[原子力産業新聞] 2004年7月22日 第2244号 <3面>

[米・DOE] ネバダ州の訴え退ける

米ワシントンの連邦控訴裁判所は9日、エネルギー省(DOE)がネバダ州ユッカマウンテン(=写真)に建設を計画している使用済み燃料貯蔵所プロジェクトについて、ネバダ州が、憲法違反として建設差し止めなどを求めて起こしていた訴えを、退ける判決を下した。  ネバダ州は、2002年に上下両院を通過した、ユッカマウンテンに貯蔵所を建設するとの共同決議を、憲法違反として訴えていたが、控訴裁判所はこれを退けたもの。

しかし同裁判所は、米環境保護局(EPA)が地下水中の放射性物質規制を処分から1万年に限定して決めたことを、「全米科学アカデミー(NAS)が行った、1万年以降の期間も考慮すべきとの勧告から、不適切に逸脱している」と判断、今後の状況によっては、プロジェクトの遅れにつながる可能性も出ている。
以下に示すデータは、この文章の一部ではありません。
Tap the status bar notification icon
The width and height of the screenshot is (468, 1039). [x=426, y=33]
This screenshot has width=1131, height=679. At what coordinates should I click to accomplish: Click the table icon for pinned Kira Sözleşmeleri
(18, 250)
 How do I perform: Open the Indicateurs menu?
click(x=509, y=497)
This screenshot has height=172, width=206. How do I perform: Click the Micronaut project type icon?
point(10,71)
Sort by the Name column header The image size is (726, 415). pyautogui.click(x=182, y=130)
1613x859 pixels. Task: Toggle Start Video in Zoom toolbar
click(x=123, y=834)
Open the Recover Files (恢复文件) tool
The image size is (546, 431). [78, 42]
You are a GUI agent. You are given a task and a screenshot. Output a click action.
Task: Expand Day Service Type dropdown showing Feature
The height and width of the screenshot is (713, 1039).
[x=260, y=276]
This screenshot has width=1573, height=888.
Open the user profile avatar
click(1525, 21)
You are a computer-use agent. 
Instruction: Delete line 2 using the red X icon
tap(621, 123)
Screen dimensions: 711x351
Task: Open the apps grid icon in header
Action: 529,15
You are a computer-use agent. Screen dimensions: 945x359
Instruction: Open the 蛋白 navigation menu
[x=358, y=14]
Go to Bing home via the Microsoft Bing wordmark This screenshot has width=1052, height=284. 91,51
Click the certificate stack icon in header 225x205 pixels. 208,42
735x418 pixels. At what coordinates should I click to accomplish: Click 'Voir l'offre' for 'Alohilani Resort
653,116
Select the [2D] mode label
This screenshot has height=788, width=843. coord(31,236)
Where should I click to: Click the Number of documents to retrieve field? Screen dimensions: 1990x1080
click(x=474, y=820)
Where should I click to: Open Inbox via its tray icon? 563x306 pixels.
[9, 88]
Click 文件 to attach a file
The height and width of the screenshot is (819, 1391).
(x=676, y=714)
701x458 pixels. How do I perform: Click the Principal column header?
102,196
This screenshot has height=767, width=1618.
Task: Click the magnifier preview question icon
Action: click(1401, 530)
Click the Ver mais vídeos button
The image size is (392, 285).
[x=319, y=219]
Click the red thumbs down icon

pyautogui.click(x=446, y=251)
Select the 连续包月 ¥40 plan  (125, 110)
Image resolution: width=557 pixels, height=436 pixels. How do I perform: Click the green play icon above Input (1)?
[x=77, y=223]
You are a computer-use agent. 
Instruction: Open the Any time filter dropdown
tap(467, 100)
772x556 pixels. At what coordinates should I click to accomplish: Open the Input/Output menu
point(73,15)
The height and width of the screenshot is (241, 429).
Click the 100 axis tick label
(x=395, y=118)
これについて、米原子力エネルギー協会(NEI)は、@EPAと米原子力規制委員会(NRC)が規制期間を1万年以降に延長するA規制期間を1万年とする法律を制定する――等の手段があると指摘、「DOEの作業は、この判決によって影響を受けない」としている。

エイブラハムDOE長官は、「控訴裁判所はサイト選定に関するすべての訴えを退けた」と判決を歓迎。1万年間の規制期間についても、「裁判所はこの基準の科学的合理性に疑問を呈していない」として、DOEがEPAや議会と協議して、適切な措置を取るとしている。DOEは今年12月中にも、NRCへユッカマウンテン建設の許認可申請を行う予定。

1月に行われた口頭弁論で、ネバダ州と反対派の天然資源保護協会は、EPAの放射線防護基準に異議を唱え、ユッカマウンテンに埋められた放射性物質からの放射線のピークは、1万年より後に出現すると主張。ネバダ州は、規制期間を30万年間とすべきだとしている。